%%

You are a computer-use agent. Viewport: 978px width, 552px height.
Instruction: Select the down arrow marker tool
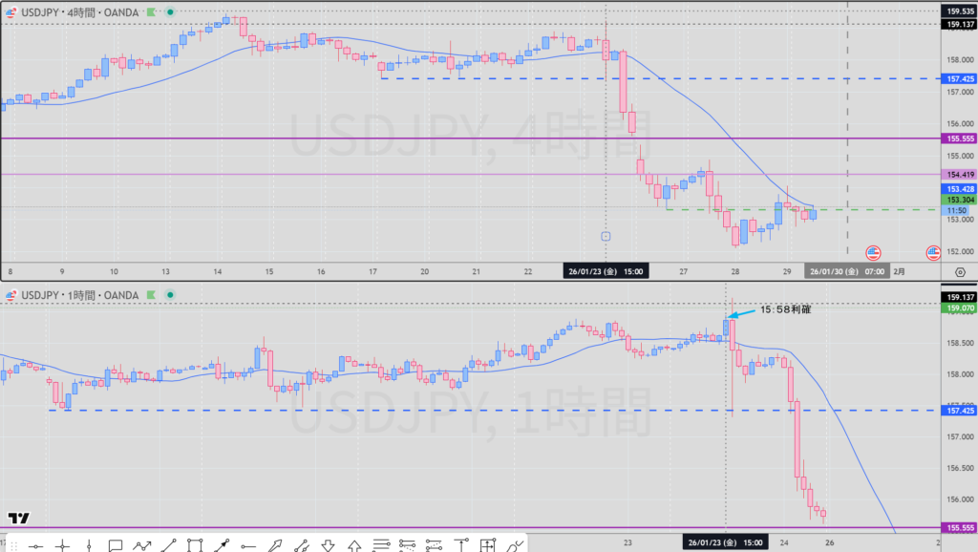coord(328,545)
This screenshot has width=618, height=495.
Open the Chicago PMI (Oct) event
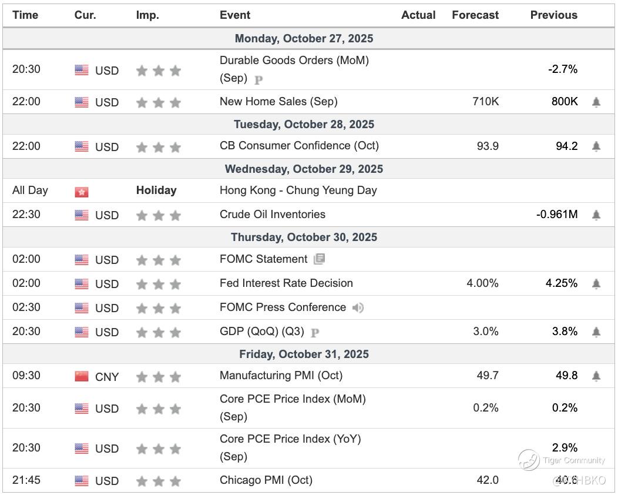(x=266, y=480)
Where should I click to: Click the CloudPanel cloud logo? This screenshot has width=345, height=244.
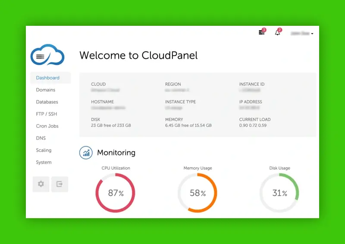tap(47, 55)
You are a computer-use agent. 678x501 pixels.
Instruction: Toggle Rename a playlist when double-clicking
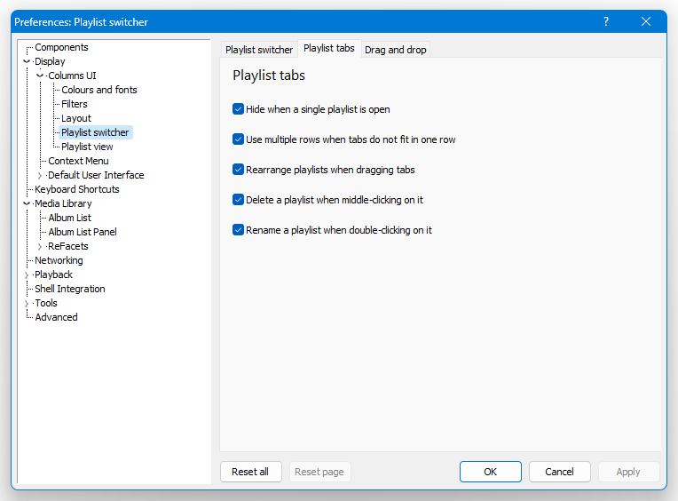tap(238, 230)
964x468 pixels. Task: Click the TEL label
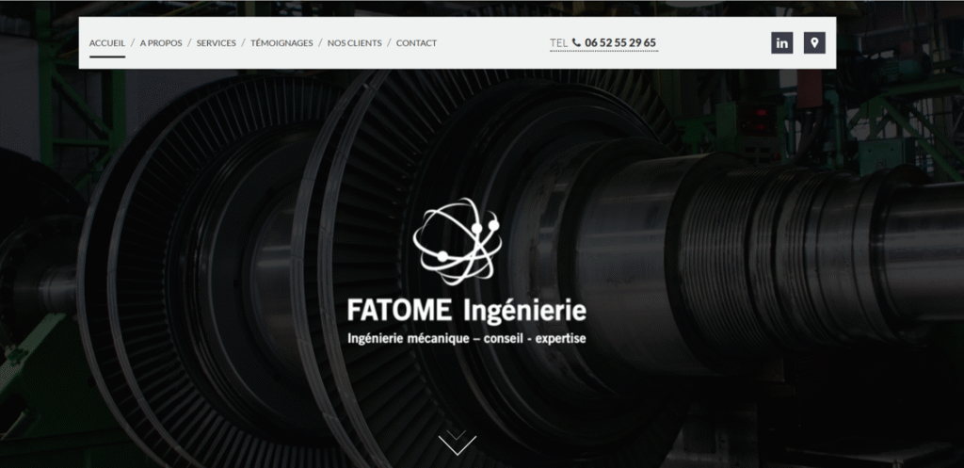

%%

■ Challenge ■
Reproduce the rows word for word, starting at the very first line and stopping after the line that contains "tap(47, 55)". Leave the pictures out of your answer.

■ Worked solution ■
You are a computer-use agent. Viewport: 978px width, 552px height.
Instruction: Select the down arrow marker tool
coord(328,545)
This screenshot has width=618, height=495.
Open the Chicago PMI (Oct) event
(x=266, y=480)
Where should I click to: Click the CloudPanel cloud logo? This screenshot has width=345, height=244.
tap(47, 55)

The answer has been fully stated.